● Raw data:
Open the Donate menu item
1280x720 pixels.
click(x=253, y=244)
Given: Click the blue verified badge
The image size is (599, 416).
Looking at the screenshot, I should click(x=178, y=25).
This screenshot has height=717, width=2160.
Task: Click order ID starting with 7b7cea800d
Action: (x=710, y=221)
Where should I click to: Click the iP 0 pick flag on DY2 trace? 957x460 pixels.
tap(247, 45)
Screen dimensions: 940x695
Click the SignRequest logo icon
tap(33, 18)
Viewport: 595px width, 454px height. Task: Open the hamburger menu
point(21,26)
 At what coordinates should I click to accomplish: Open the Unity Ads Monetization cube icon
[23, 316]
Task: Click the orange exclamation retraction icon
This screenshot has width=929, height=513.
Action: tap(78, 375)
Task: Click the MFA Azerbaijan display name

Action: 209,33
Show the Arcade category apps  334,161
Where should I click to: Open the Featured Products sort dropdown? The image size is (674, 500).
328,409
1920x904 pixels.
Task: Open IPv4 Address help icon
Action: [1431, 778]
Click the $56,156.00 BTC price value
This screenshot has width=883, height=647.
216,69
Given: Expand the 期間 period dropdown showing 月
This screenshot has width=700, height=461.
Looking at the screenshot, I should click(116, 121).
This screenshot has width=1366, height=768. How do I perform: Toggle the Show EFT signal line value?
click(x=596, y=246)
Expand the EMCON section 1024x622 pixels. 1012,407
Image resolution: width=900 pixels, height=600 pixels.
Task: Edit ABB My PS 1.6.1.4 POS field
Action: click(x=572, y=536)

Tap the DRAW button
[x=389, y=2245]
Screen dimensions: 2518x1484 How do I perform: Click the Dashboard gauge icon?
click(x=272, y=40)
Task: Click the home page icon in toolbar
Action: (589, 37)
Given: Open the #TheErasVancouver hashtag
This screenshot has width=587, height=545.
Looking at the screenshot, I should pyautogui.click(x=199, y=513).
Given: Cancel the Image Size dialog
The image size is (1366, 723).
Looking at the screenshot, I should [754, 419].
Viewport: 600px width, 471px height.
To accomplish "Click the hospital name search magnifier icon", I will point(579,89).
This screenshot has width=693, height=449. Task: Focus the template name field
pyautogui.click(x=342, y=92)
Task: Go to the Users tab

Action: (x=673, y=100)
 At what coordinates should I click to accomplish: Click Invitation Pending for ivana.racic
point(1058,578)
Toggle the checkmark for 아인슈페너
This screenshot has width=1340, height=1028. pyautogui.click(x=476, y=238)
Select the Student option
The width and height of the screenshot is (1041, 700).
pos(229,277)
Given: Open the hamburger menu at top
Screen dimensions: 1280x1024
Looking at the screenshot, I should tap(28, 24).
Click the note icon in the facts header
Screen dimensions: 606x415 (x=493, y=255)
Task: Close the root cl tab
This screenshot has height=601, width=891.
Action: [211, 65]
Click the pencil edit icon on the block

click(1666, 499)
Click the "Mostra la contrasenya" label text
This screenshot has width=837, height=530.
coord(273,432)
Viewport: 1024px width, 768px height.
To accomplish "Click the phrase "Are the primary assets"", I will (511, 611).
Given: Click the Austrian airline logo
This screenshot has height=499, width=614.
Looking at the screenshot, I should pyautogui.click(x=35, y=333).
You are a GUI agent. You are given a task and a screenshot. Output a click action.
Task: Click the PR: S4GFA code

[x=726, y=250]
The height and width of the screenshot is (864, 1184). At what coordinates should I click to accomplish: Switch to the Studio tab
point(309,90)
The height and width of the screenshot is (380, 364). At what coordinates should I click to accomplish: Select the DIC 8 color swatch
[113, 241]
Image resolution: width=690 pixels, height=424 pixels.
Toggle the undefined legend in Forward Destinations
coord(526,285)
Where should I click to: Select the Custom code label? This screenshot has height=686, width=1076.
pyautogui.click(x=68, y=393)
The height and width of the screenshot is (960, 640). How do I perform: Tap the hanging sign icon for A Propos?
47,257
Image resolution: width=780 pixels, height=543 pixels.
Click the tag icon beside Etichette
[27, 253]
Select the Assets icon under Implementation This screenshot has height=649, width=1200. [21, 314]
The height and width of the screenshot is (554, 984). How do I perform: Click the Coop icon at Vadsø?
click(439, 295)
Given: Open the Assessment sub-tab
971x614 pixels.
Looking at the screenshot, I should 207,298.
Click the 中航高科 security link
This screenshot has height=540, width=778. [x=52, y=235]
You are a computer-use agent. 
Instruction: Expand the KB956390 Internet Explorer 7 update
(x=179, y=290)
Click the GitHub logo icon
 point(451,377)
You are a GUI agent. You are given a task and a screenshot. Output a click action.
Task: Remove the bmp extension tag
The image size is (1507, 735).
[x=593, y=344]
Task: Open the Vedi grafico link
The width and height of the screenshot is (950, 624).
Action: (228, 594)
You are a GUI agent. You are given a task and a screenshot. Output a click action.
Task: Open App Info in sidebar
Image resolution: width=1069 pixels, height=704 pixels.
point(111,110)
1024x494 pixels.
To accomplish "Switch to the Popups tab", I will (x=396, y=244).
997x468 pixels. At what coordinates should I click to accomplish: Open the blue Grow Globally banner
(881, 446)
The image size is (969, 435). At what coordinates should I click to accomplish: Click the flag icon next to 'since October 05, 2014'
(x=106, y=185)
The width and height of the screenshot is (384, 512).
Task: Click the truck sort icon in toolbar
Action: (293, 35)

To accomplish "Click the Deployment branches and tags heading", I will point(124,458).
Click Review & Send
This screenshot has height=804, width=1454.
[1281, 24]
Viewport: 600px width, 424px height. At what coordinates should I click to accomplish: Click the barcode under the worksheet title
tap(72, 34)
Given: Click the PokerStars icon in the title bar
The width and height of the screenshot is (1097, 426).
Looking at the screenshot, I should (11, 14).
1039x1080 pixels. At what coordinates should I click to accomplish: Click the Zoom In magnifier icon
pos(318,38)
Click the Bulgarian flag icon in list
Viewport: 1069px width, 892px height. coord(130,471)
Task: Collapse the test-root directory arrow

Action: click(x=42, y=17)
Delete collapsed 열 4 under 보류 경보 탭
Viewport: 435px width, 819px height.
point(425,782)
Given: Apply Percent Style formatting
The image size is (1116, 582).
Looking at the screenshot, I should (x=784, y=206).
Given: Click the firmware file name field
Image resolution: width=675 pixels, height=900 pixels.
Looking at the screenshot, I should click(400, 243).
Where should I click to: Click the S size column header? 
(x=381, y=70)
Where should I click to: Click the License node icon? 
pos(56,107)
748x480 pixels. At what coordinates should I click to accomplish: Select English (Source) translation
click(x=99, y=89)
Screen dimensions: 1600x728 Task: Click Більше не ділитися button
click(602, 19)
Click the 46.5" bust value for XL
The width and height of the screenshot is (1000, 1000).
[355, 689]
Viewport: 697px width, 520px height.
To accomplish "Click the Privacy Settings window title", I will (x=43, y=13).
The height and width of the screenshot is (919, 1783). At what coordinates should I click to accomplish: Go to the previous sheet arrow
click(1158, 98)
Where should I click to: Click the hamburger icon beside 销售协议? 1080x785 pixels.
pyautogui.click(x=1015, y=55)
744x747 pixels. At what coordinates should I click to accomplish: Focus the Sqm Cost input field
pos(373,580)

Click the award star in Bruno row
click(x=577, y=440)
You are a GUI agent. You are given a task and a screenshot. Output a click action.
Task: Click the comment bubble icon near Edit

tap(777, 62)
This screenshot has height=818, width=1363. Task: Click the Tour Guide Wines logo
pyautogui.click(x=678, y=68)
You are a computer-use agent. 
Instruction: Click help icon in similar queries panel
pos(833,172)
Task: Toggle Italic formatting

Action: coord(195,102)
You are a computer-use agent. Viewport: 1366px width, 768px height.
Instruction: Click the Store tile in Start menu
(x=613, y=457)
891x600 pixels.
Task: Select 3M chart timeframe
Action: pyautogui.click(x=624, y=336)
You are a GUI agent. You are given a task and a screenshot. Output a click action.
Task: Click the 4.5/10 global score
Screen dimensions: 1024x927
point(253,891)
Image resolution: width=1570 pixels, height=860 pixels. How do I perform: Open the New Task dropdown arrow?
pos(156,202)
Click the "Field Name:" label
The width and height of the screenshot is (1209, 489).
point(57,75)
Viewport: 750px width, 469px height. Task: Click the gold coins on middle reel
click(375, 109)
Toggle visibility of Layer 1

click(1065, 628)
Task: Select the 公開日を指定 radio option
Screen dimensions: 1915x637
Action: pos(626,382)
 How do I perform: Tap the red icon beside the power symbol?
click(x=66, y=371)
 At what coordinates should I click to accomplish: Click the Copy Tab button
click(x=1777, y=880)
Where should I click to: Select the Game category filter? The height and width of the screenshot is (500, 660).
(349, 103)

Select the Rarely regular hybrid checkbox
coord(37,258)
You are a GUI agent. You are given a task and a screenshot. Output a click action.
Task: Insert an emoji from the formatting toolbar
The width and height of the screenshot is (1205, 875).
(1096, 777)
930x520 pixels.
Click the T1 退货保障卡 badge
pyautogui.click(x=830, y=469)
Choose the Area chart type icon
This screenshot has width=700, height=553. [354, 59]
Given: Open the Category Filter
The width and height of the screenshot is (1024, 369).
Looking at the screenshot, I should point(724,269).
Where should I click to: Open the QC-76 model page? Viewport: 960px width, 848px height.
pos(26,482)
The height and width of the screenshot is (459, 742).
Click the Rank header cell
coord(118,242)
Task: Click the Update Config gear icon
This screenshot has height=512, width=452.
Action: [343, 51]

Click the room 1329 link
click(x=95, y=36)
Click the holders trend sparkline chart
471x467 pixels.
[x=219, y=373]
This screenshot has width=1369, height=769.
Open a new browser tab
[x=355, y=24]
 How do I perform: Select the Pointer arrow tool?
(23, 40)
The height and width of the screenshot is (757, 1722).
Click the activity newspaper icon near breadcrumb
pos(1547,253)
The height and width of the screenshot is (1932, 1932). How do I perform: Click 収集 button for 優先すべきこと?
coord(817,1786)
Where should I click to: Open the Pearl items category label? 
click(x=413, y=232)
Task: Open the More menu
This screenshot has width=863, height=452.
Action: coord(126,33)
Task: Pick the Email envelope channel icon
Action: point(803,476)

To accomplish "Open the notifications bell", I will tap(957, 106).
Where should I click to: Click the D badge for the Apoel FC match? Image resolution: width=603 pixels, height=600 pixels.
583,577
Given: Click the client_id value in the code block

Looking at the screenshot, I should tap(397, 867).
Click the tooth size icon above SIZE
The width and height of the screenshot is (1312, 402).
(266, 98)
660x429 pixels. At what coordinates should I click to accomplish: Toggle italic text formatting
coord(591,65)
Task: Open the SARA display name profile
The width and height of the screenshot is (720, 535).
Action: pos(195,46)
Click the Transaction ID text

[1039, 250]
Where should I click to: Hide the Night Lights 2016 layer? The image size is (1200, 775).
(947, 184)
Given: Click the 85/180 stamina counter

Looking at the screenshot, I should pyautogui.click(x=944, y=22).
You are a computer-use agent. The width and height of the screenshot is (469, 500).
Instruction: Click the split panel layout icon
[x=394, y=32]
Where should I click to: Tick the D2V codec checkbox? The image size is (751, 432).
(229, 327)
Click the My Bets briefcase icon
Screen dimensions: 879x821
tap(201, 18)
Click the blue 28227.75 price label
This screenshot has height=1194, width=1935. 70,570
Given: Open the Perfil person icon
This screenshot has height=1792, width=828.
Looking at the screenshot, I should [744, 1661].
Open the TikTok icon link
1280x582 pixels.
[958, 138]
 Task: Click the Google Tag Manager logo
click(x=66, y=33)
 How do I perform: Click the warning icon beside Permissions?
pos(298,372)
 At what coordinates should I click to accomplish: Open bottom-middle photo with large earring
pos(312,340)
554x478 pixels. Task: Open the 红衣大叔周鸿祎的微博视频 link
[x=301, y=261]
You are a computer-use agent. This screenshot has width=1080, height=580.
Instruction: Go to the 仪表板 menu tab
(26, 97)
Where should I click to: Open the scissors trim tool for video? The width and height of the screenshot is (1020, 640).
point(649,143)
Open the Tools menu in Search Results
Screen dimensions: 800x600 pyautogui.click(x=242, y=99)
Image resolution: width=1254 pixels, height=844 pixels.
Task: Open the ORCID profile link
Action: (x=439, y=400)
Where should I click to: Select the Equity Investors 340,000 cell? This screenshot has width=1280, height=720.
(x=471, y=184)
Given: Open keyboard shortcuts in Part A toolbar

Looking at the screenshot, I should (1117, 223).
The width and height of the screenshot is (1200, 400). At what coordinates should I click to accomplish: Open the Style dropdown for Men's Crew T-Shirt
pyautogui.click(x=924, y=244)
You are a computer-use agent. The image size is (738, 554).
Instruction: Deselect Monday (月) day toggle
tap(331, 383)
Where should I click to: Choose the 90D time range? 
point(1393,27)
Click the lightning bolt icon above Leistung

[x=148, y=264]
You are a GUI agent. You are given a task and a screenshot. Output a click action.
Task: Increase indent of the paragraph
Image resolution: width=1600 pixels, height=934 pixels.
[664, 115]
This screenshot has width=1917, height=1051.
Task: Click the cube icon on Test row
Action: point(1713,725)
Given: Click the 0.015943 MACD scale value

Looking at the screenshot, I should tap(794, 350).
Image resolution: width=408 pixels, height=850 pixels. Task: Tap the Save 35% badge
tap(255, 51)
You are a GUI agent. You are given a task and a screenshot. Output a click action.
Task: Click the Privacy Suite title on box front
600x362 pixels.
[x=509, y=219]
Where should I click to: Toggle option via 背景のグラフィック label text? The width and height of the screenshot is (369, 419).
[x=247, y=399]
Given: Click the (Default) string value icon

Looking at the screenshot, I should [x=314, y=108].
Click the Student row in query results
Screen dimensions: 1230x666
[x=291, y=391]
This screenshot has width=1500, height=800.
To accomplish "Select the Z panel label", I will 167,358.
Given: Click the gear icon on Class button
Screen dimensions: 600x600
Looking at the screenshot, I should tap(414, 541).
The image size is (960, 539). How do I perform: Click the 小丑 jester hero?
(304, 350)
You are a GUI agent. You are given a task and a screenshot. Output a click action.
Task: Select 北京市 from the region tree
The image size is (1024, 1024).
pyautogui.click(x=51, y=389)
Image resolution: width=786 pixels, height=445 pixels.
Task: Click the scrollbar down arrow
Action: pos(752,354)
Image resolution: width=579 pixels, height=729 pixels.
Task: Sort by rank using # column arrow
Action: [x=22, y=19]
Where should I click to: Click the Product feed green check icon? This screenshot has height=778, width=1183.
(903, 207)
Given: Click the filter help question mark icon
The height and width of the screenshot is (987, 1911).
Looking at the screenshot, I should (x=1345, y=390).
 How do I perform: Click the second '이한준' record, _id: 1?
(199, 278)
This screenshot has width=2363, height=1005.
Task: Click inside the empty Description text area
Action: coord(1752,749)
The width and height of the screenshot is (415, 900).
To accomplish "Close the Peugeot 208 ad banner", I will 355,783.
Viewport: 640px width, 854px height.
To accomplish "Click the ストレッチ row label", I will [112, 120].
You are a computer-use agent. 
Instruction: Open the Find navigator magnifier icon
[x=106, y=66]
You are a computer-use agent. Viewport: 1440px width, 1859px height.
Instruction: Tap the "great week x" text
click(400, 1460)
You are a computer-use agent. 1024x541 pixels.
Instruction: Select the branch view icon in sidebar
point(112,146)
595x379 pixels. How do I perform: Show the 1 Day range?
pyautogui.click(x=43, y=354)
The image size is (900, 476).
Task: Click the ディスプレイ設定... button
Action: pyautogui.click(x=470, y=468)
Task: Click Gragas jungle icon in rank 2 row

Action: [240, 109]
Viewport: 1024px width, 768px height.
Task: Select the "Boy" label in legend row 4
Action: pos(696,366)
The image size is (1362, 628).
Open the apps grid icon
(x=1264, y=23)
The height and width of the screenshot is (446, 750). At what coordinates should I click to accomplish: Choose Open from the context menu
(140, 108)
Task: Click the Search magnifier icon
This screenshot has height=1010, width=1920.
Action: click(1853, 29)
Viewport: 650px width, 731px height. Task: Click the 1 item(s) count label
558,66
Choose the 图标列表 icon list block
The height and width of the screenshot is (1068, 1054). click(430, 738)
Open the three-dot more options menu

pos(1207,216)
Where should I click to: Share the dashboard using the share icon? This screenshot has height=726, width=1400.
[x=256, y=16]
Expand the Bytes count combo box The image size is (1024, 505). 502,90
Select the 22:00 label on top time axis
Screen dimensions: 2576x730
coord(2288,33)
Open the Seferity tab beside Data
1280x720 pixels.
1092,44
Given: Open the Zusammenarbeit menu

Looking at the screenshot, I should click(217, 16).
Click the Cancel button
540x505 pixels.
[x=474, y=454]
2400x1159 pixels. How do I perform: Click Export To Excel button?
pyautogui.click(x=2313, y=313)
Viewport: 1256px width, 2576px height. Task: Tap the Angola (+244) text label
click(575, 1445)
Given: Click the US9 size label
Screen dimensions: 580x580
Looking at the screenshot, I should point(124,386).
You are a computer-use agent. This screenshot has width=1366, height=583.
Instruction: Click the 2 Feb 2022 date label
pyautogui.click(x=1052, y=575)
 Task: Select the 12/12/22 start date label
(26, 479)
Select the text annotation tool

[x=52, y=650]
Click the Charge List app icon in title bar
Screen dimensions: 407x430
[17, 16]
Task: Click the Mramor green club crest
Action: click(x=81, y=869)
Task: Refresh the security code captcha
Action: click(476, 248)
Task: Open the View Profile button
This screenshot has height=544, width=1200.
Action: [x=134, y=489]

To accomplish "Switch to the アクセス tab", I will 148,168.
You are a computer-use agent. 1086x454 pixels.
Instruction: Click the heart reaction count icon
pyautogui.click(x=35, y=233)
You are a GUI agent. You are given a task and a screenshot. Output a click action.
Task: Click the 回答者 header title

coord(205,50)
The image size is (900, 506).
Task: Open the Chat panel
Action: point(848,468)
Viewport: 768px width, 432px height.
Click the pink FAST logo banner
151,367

● Task brief: Starting with the line that contains "Task: Click the 回答者 header title", restate every line through the end of the records above, exactly and with no other lines.

● Finished task:
Task: Click the 回答者 header title

coord(205,50)
The image size is (900, 506).
Task: Open the Chat panel
Action: point(848,468)
Viewport: 768px width, 432px height.
Click the pink FAST logo banner
151,367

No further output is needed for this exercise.